DOCUMENT SECTION

○ ○ ○

476 F2d 676 Thompson v. Madison County Board of Education E
476 F.2d 676
Bennie G. THOMPSON et al., Individually, etc., Plaintiffs,
Evelyn K. Thomas and Wade E. Sutton, Plaintiffs-Appellants,
MADISON COUNTY BOARD OF EDUCATION and Robert E. Cox,
Superintendent of the Madison County School
United States Court of Appeals,
March 13, 1973.
Frank R. Parker, Lawyers' Committee for Civil Rights Under Law, James M. Abram, Jackson, Miss., for plaintiffs-appellants.
G. Milton Case, R. L. Goza, Case & Montgomery, Canton, Miss., for defendants-appellees.
Before GODBOLD, DYER and CLARK, Circuit Judges.
DYER, Circuit Judge:
Sutton and Thomas had been employed as teachers in the Madison County, Mississippi, school district but were not offered new contracts of employment for the 1970-71 school term. In their complaint, they sought injunctive relief from the school board's allegedly racially discriminatory refusal to rehire them as public school teachers. The district court found that the refusal of the Madison County Board of Education to rehire the two plaintiffs was based on "just and proper cause." We reverse.

○ ○ ○

PROBLEM DETAILS
Reproduce the court opinion excerpt above in full, word for word. The lines after the court opinion excerpt are separate material.

GIVEN DATA
○ ○ ○

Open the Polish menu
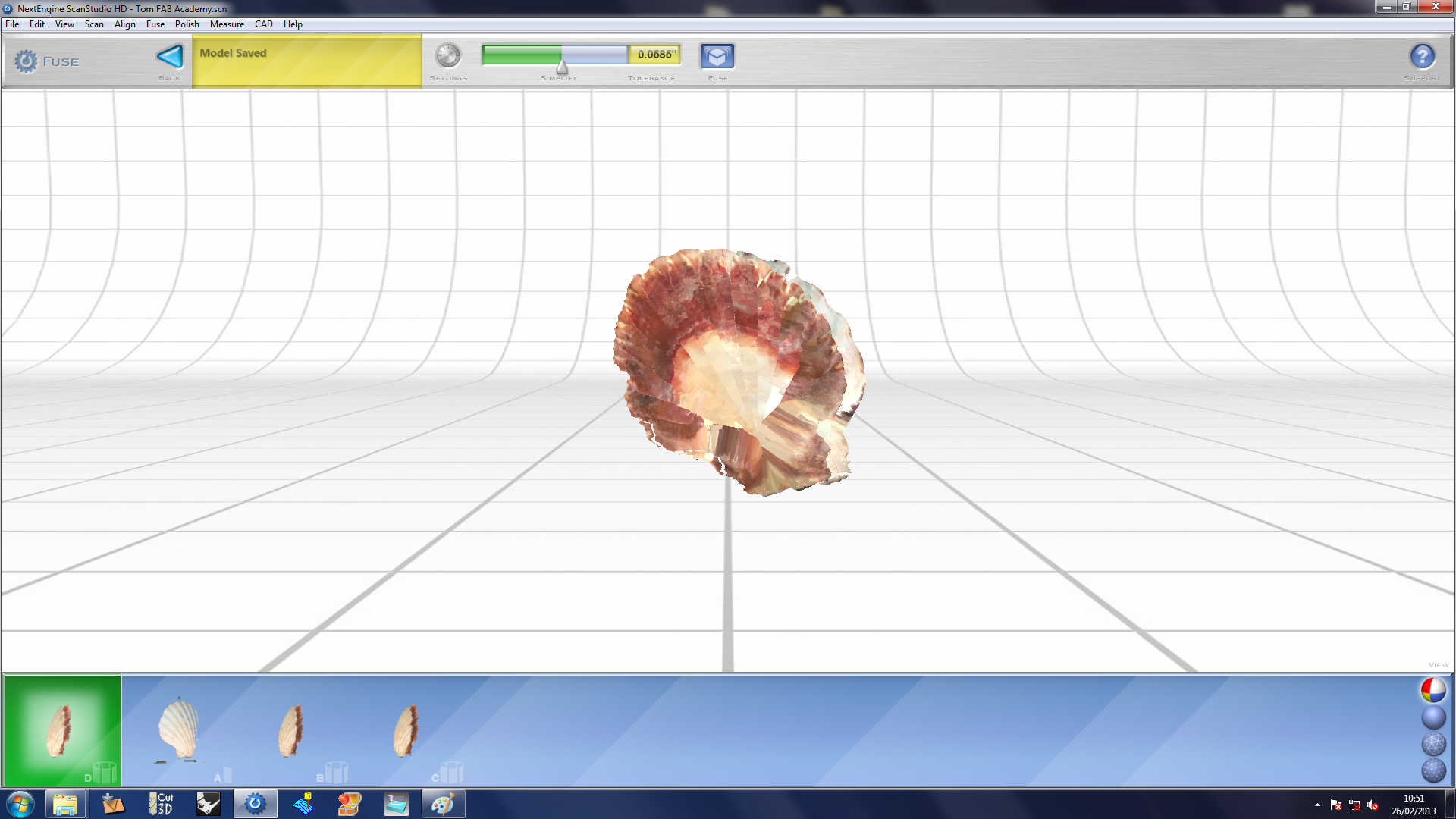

○ ○ ○

RESPONSE FOR THIS EXERCISE
476 F2d 676 Thompson v. Madison County Board of Education E
476 F.2d 676
Bennie G. THOMPSON et al., Individually, etc., Plaintiffs,
Evelyn K. Thomas and Wade E. Sutton, Plaintiffs-Appellants,
MADISON COUNTY BOARD OF EDUCATION and Robert E. Cox,
Superintendent of the Madison County School
United States Court of Appeals,
March 13, 1973.
Frank R. Parker, Lawyers' Committee for Civil Rights Under Law, James M. Abram, Jackson, Miss., for plaintiffs-appellants.
G. Milton Case, R. L. Goza, Case & Montgomery, Canton, Miss., for defendants-appellees.
Before GODBOLD, DYER and CLARK, Circuit Judges.
DYER, Circuit Judge:
Sutton and Thomas had been employed as teachers in the Madison County, Mississippi, school district but were not offered new contracts of employment for the 1970-71 school term. In their complaint, they sought injunctive relief from the school board's allegedly racially discriminatory refusal to rehire them as public school teachers. The district court found that the refusal of the Madison County Board of Education to rehire the two plaintiffs was based on "just and proper cause." We reverse.